>>>

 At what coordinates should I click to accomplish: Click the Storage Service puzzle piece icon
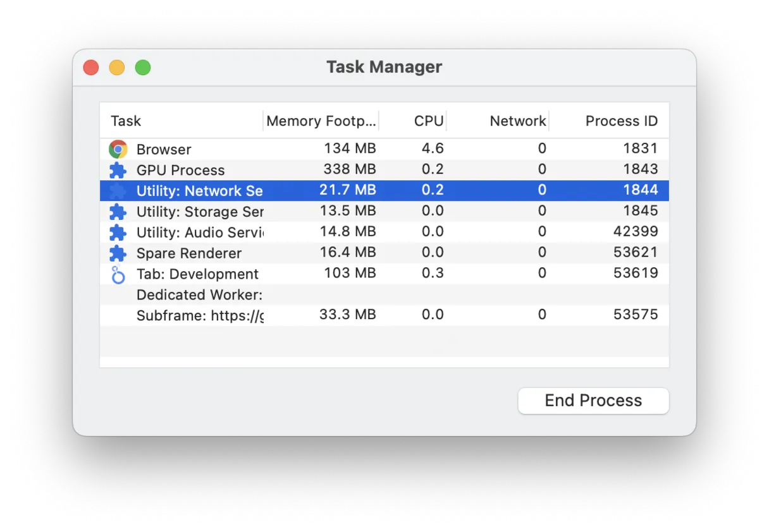point(118,212)
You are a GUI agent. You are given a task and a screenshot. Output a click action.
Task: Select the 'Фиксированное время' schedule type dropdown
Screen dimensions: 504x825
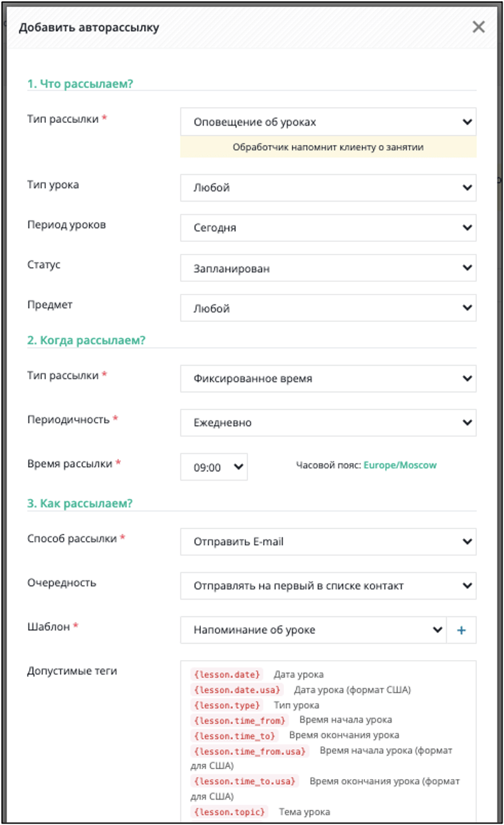point(328,379)
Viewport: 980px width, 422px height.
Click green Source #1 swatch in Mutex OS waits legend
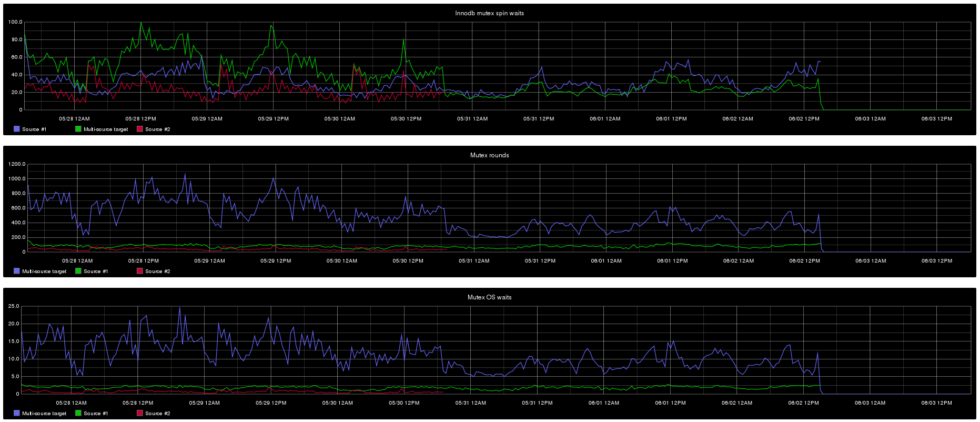[78, 413]
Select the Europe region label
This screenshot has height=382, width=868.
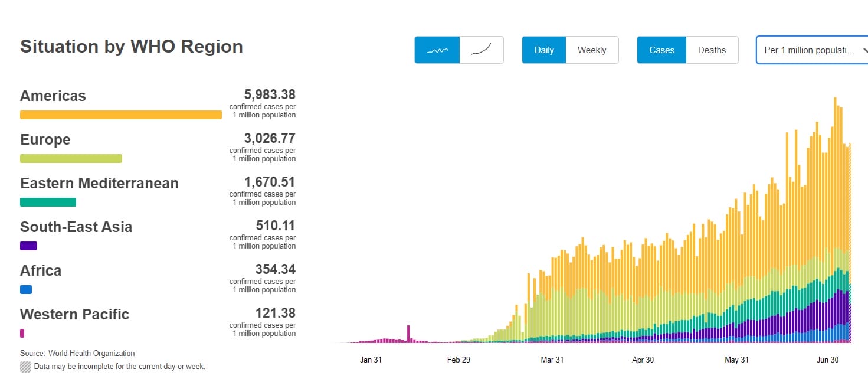pyautogui.click(x=45, y=140)
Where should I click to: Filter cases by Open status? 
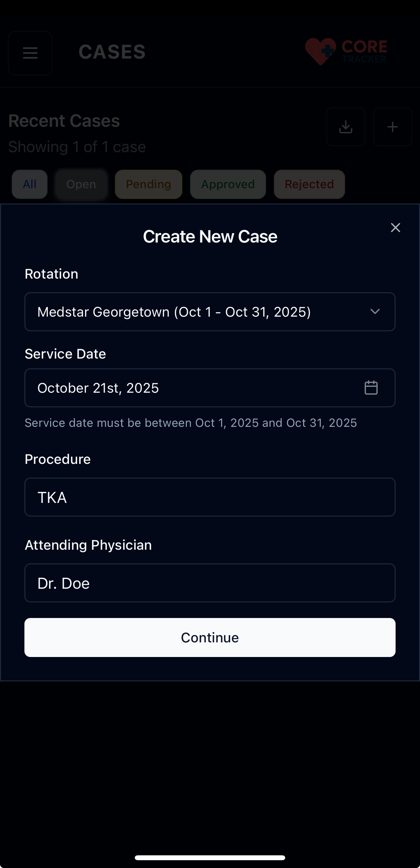click(x=81, y=184)
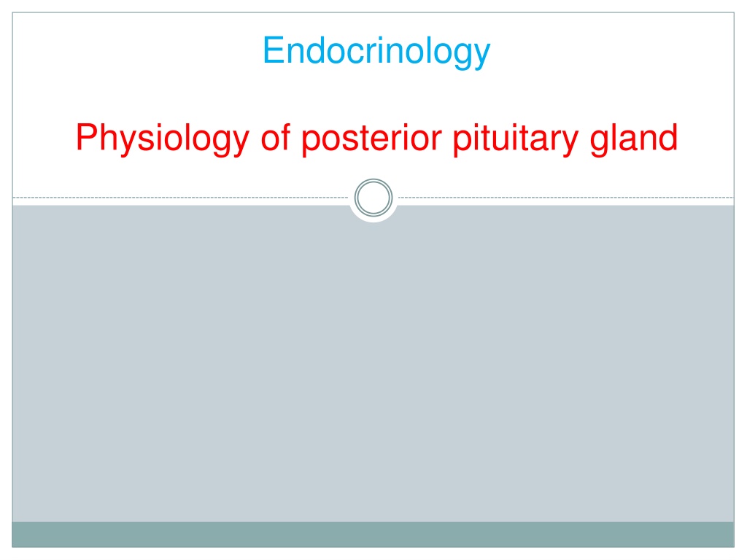Screen dimensions: 747x560
Task: Click the white space right of Endocrinology
Action: click(612, 52)
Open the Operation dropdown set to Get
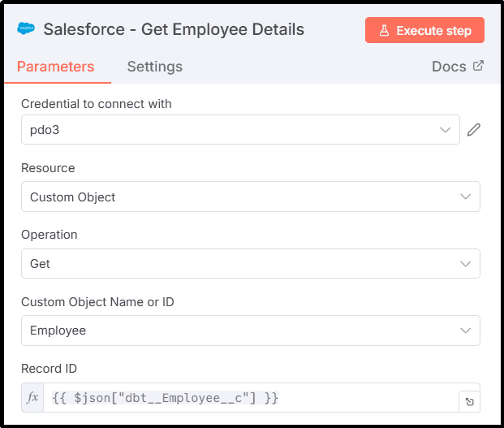 pyautogui.click(x=250, y=264)
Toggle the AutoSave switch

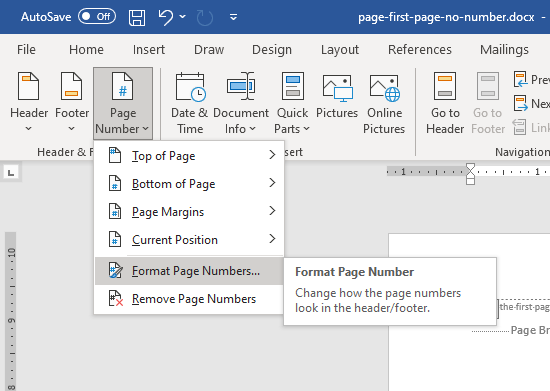coord(97,16)
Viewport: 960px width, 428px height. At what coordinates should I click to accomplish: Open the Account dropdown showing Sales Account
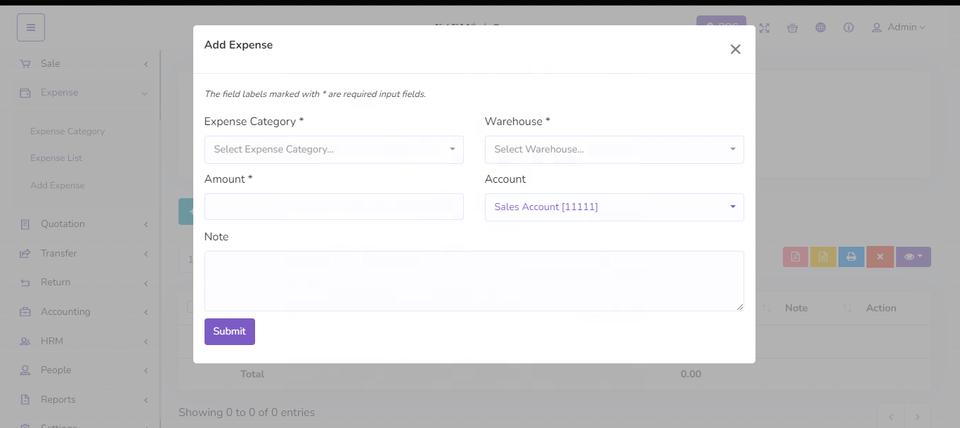[x=614, y=207]
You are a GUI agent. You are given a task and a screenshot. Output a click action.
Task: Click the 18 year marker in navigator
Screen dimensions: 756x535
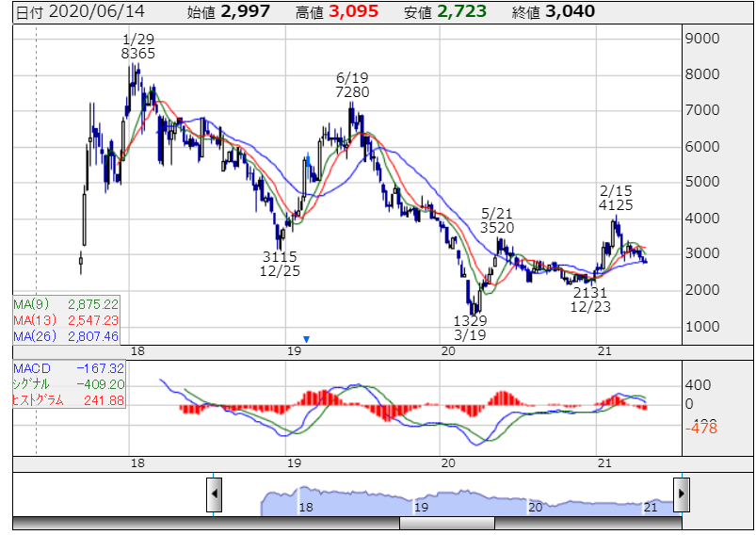coord(306,508)
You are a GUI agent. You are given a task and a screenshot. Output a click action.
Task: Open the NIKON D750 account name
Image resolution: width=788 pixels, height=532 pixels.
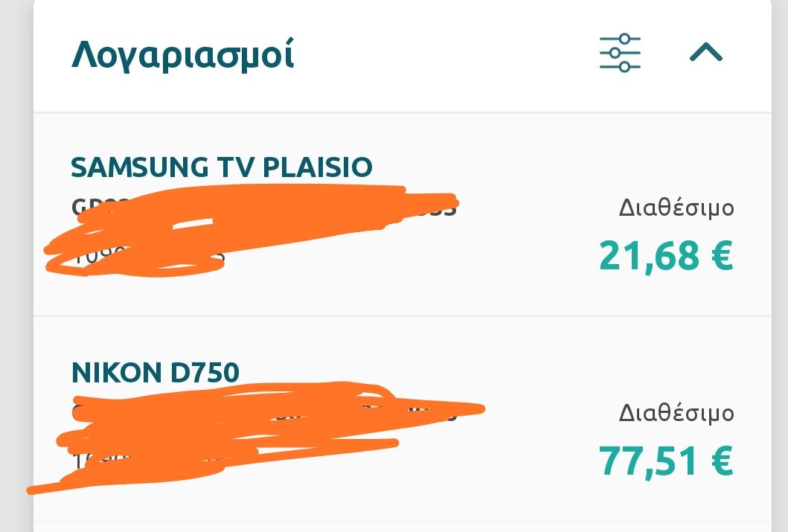[x=156, y=372]
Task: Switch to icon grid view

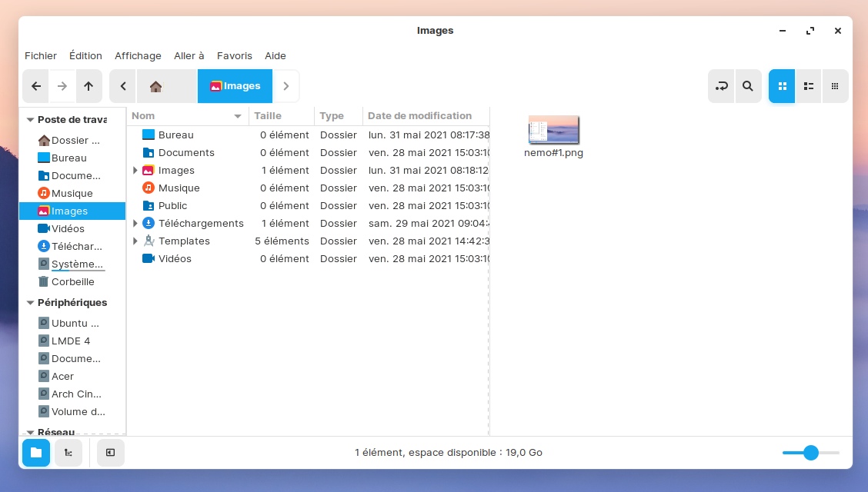Action: click(x=782, y=86)
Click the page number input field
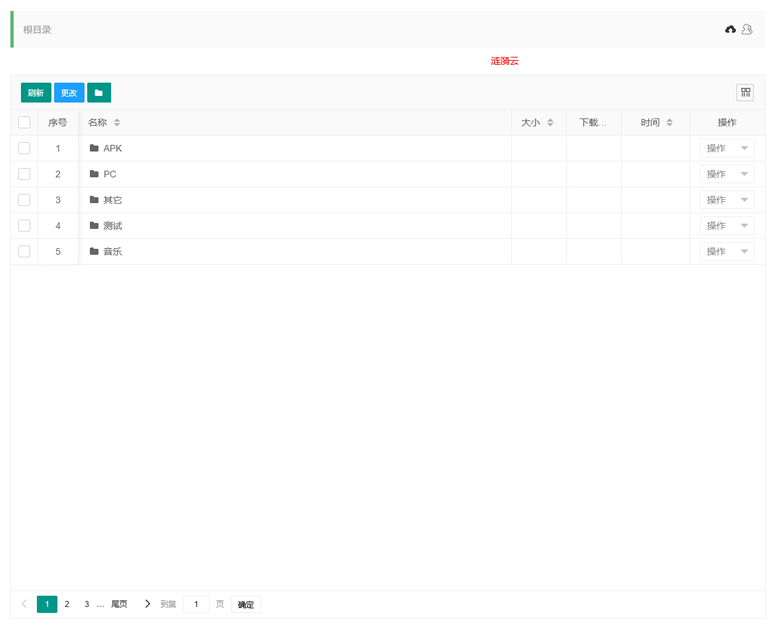The height and width of the screenshot is (627, 784). 196,604
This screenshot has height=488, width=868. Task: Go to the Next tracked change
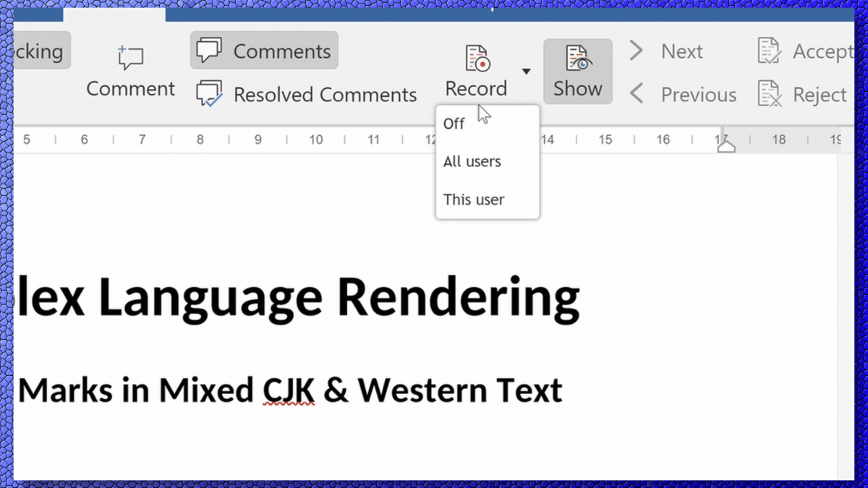point(666,51)
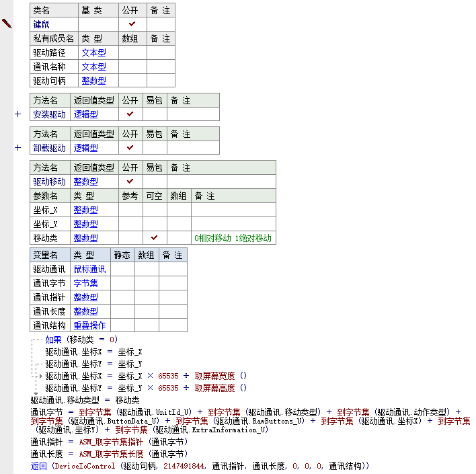Toggle the 可空 checkmark for parameter 移动类
Viewport: 476px width, 474px height.
click(x=154, y=238)
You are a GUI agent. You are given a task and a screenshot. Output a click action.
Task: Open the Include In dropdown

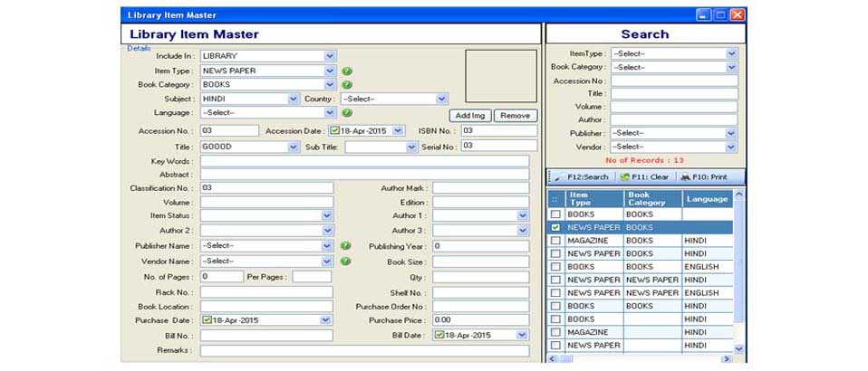tap(330, 56)
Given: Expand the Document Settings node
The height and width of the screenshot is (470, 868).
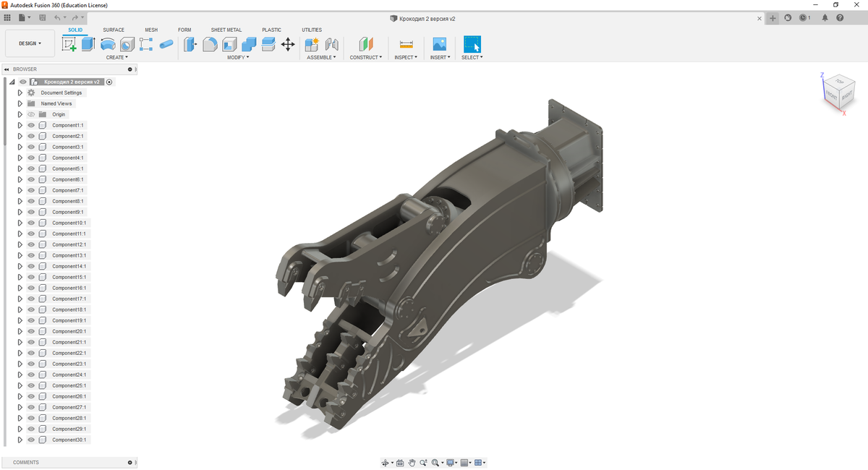Looking at the screenshot, I should [20, 93].
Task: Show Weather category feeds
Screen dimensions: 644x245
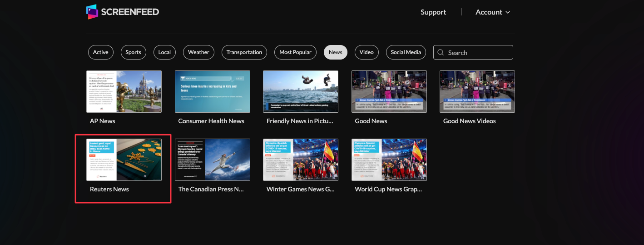Action: click(198, 52)
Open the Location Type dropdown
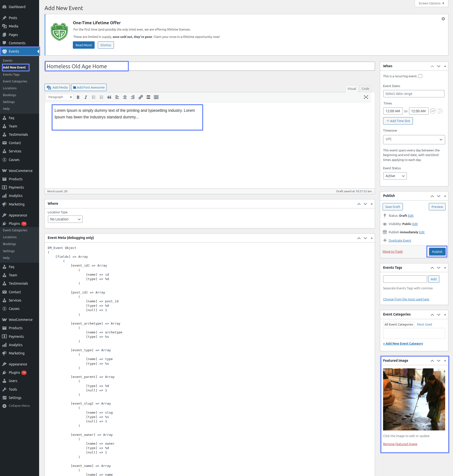453x476 pixels. [x=65, y=219]
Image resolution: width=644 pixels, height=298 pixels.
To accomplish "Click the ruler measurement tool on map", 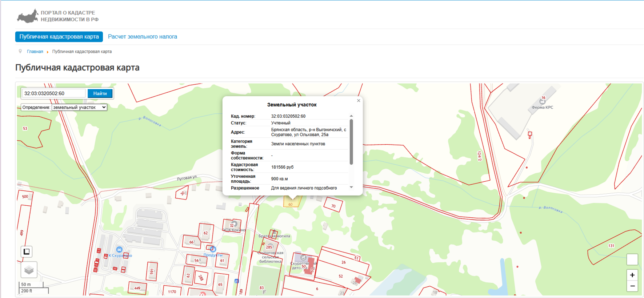I will (x=27, y=251).
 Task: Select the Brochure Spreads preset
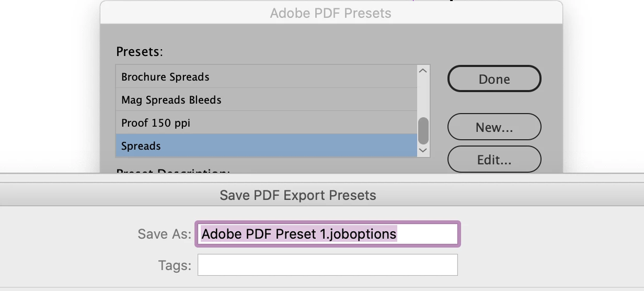(165, 77)
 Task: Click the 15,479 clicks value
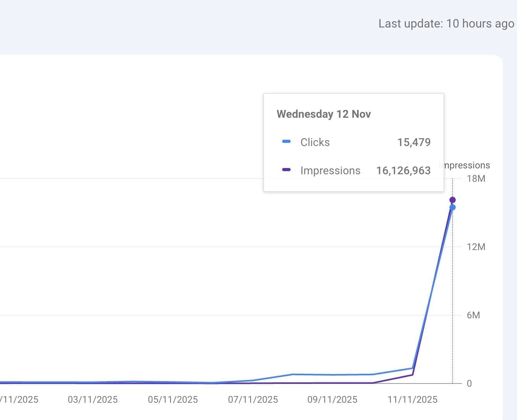[x=414, y=142]
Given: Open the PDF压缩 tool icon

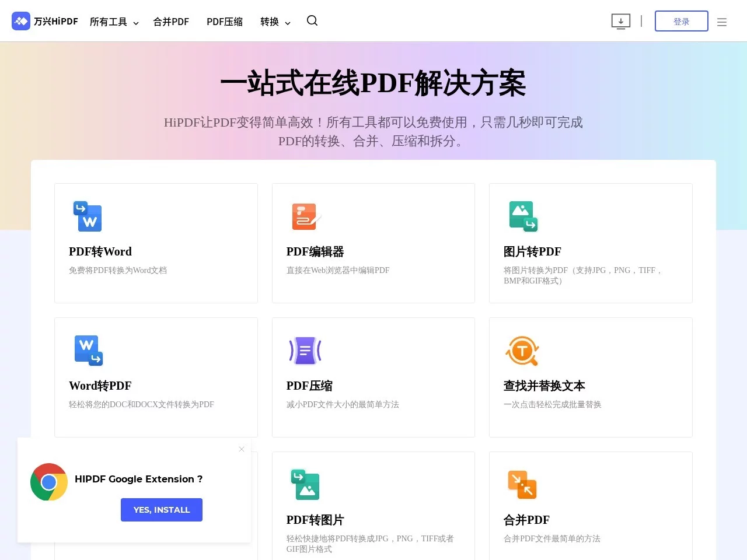Looking at the screenshot, I should 305,350.
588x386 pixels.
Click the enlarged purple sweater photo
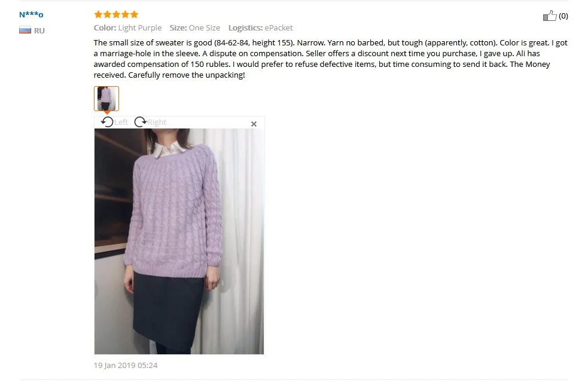click(179, 241)
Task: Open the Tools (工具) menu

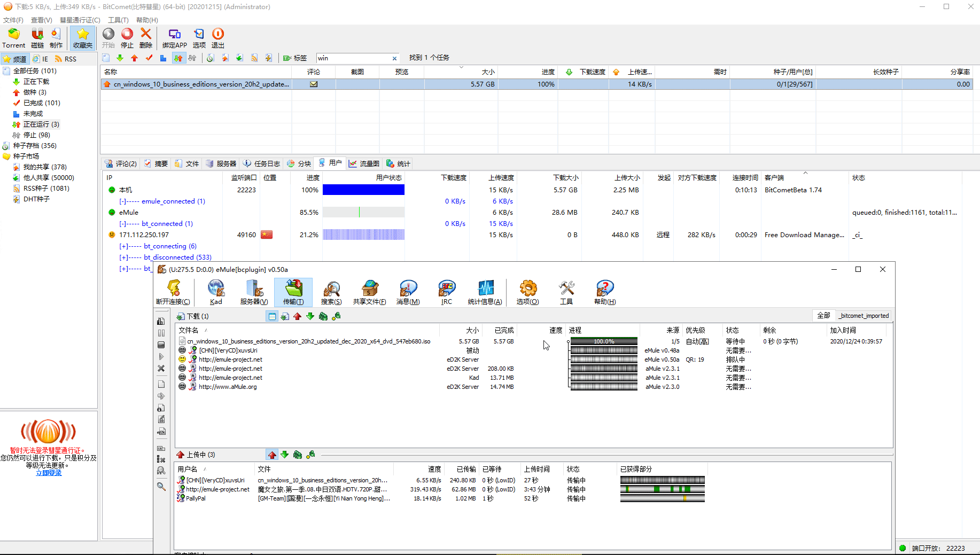Action: (118, 20)
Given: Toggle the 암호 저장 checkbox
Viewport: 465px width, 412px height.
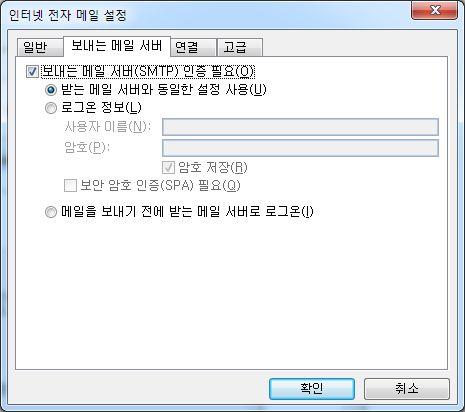Looking at the screenshot, I should coord(168,167).
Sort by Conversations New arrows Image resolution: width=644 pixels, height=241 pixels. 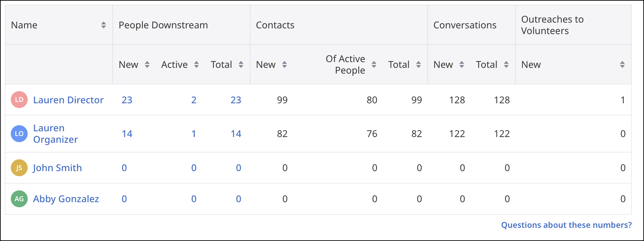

<<<

Task statement
Once the line holding "588x386 pixels." is found, copy it and each later line exactly through the end of the data, leaving out the pictures.

Exercise solution
588x386 pixels.
Click the enlarged purple sweater photo
click(179, 241)
Task: Open the Tools (工具) menu

Action: (118, 20)
Given: Toggle the 암호 저장 checkbox
Viewport: 465px width, 412px height.
Looking at the screenshot, I should coord(168,167).
Sort by Conversations New arrows Image resolution: width=644 pixels, height=241 pixels. 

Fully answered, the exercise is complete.